**Collected data:**
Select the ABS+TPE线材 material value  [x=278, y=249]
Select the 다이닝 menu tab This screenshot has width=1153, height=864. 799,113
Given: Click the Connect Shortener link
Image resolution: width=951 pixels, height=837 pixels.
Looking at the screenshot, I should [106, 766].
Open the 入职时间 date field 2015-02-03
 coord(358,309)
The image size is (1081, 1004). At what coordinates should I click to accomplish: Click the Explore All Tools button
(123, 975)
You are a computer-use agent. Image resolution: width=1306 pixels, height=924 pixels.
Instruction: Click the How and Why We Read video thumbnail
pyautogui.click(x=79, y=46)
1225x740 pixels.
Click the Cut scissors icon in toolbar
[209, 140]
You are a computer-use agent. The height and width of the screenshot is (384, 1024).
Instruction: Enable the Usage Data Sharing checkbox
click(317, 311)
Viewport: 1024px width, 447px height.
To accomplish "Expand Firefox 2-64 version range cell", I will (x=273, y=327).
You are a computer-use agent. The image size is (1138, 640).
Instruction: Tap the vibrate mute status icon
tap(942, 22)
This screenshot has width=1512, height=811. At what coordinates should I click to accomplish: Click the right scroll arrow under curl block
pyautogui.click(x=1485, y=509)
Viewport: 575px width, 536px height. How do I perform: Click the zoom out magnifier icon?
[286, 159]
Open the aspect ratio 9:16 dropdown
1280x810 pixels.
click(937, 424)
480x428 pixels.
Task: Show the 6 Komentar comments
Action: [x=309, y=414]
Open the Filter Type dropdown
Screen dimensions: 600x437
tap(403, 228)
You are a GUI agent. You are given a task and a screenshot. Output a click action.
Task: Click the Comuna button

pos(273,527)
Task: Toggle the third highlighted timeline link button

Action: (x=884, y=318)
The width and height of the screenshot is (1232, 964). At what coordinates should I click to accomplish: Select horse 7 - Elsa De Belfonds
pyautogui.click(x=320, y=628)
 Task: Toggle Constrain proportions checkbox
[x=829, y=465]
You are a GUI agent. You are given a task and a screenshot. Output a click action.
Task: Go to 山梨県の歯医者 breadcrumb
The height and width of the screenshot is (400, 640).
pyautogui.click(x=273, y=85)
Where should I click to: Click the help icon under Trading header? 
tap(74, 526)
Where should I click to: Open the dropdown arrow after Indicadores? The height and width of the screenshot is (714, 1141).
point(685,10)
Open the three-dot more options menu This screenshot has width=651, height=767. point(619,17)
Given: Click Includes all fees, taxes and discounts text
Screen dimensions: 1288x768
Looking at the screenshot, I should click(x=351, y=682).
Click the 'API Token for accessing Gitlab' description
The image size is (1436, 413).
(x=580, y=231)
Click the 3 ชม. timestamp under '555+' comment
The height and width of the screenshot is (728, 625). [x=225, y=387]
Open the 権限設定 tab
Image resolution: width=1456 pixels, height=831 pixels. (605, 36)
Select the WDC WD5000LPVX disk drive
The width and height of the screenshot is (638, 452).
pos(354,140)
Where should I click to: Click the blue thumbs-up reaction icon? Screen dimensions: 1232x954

**TASK OBJECTIVE:**
Copy range, inclusive: the line holding "Task: Go to 山梨県の歯医者 breadcrumb" to the line holding "Given: Click Includes". Reproduce exactly those lines of the records above and no others.

**ANSWER AREA:**
Task: Go to 山梨県の歯医者 breadcrumb
The height and width of the screenshot is (400, 640).
pyautogui.click(x=273, y=85)
Where should I click to: Click the help icon under Trading header? 
tap(74, 526)
Where should I click to: Open the dropdown arrow after Indicadores? The height and width of the screenshot is (714, 1141).
point(685,10)
Open the three-dot more options menu This screenshot has width=651, height=767. point(619,17)
Given: Click Includes all fees, taxes and discounts text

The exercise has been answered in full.